With recognition from Food & Wine Magazine as one of the top ice cream spots in the U.S. and a plan to begin selling Mora franchises by year’s end, Perez is on his way.
In addition to a production facility and shop on Bainbridge, Perez and wife Ana Orselli own stores in Poulsbo and Kingston. They are awaiting approval from the state of Washington for their franchising plan and expect to have 50 stores in Washington, Oregon and California within five years. They also ship their ice cream all over the continental U.S. through moraicecream.com.
The couple produces all of their frozen confections in small batches of 20 gallons at a time, going through 125,000 pounds of milk and cream, 55,000 pounds of sugar and 25,000 pounds of berries a year. They are expanding the Bainbridge plant to handle the increased demand of supplying franchisees.

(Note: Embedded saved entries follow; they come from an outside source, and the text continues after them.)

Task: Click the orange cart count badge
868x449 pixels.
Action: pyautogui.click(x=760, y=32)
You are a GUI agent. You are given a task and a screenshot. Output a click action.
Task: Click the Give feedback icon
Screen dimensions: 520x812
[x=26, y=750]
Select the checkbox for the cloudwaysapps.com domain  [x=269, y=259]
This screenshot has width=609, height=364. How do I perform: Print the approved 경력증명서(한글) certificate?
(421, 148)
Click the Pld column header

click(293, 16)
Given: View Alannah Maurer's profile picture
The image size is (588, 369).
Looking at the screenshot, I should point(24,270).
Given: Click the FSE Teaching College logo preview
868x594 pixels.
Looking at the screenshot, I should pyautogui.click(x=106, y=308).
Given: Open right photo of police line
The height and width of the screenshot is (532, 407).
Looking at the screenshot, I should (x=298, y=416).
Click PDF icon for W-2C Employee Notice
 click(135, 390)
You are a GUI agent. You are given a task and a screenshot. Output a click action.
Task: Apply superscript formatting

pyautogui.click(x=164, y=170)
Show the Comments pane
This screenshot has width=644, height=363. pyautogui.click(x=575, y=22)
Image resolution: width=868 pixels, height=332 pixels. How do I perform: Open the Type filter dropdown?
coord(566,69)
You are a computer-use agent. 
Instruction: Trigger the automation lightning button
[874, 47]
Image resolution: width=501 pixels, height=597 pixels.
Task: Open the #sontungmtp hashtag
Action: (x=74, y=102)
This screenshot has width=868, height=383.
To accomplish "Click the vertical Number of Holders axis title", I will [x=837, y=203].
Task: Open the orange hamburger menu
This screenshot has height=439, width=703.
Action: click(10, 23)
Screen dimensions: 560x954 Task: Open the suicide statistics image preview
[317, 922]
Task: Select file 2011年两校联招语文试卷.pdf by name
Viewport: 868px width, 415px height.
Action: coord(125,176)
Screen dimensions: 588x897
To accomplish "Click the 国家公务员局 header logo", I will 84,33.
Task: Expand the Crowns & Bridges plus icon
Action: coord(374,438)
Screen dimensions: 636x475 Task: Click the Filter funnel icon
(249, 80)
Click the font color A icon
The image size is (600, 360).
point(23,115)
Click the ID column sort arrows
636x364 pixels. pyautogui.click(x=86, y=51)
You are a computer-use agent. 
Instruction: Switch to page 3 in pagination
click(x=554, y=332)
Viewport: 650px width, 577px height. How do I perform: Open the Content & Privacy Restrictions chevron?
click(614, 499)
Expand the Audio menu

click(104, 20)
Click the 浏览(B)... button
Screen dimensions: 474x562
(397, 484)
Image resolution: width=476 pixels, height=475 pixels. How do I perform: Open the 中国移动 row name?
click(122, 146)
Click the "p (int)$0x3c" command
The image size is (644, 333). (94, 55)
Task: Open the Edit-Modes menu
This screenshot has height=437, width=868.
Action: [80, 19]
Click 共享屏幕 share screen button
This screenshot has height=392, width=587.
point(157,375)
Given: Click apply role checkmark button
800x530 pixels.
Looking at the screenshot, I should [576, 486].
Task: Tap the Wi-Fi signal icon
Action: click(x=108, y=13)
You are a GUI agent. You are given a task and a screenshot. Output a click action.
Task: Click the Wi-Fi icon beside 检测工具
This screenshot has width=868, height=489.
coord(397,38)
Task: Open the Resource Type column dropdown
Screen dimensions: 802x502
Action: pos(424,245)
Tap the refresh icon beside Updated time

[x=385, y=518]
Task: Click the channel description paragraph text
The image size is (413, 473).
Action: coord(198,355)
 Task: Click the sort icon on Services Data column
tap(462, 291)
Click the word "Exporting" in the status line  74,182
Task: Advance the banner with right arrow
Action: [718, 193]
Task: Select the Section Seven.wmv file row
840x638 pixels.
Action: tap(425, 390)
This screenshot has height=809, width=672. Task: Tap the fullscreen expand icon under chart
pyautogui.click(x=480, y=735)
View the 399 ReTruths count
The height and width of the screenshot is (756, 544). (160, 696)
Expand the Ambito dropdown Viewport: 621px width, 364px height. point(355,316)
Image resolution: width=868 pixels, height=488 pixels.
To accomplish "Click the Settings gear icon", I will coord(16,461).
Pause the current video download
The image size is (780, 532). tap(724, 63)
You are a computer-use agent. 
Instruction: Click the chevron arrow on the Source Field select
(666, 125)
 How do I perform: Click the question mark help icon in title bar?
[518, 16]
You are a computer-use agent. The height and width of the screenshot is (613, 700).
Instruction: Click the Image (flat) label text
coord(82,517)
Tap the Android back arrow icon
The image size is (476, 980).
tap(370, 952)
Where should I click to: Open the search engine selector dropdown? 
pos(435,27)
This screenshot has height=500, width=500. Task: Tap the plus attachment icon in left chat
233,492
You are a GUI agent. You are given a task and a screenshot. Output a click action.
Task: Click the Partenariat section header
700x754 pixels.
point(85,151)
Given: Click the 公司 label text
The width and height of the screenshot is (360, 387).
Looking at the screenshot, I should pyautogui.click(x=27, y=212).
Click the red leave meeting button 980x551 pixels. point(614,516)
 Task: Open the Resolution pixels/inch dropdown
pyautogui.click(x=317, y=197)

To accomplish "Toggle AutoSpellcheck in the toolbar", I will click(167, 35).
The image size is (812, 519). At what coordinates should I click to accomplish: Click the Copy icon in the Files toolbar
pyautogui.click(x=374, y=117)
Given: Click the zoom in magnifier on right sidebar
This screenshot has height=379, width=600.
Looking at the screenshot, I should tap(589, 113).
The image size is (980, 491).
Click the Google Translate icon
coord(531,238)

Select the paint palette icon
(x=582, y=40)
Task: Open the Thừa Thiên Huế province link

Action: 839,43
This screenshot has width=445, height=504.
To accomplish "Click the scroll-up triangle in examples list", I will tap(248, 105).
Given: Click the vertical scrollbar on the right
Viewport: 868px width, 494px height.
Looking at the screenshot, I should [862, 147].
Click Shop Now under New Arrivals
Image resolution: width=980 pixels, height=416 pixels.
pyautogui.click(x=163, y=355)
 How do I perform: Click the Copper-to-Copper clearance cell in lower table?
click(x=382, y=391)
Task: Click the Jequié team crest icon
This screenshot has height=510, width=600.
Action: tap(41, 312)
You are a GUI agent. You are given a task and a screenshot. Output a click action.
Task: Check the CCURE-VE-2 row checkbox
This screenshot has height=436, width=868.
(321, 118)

“What makes us special is we produce everything from scratch. There are no premixed powders or magic flavorings. We squeeze every single lime, lemon and pink grapefruit by hand. We peel and core every pineapple,” he said.
“We are inspired by the image of our great grandmothers producing ice cream in their own kitchens with fresh ingredients.”
Perez and Orselli moved to Kitsap County from Buenos Aires 10 years ago, in part because of the region’s similarities to Patagonia, a territory shared by Chile and their native Argentina. Perez, who worked as an international business consultant, didn’t know anybody here. After exploring the Seattle area, he, his wife and two daughters, took the ferry to Bainbridge and fell in love with the family feel.
From the beginning, the couple aspired to start a business, considering wine and shoes before settling on ice cream.
“We are in a fun business,” he said. “Ice cream is associated with good moments and joyful experiences.”
They opened their first store in Bellevue Square Mall in 2004 and added Bainbridge in 2006. Deciding that stand-alone, destination stores worked better than a mall location, the pair closed Bellevue in 2008 and opened Kingston in 2009 and Poulsbo in 2010. The Kingston location is open April through October. The other two stores are open seven days a week.
Perez touts Mora’s ice cream as European-style and said he is determined to bust the popular myth that higher butterfat means better ice cream. “That’s like calling one red wine better than another because it has a higher alcohol content,” he scoffed.
At 6 percent, Mora has about half the butterfat of the typical premium ice cream, but Perez said it is just as creamy and luxurious.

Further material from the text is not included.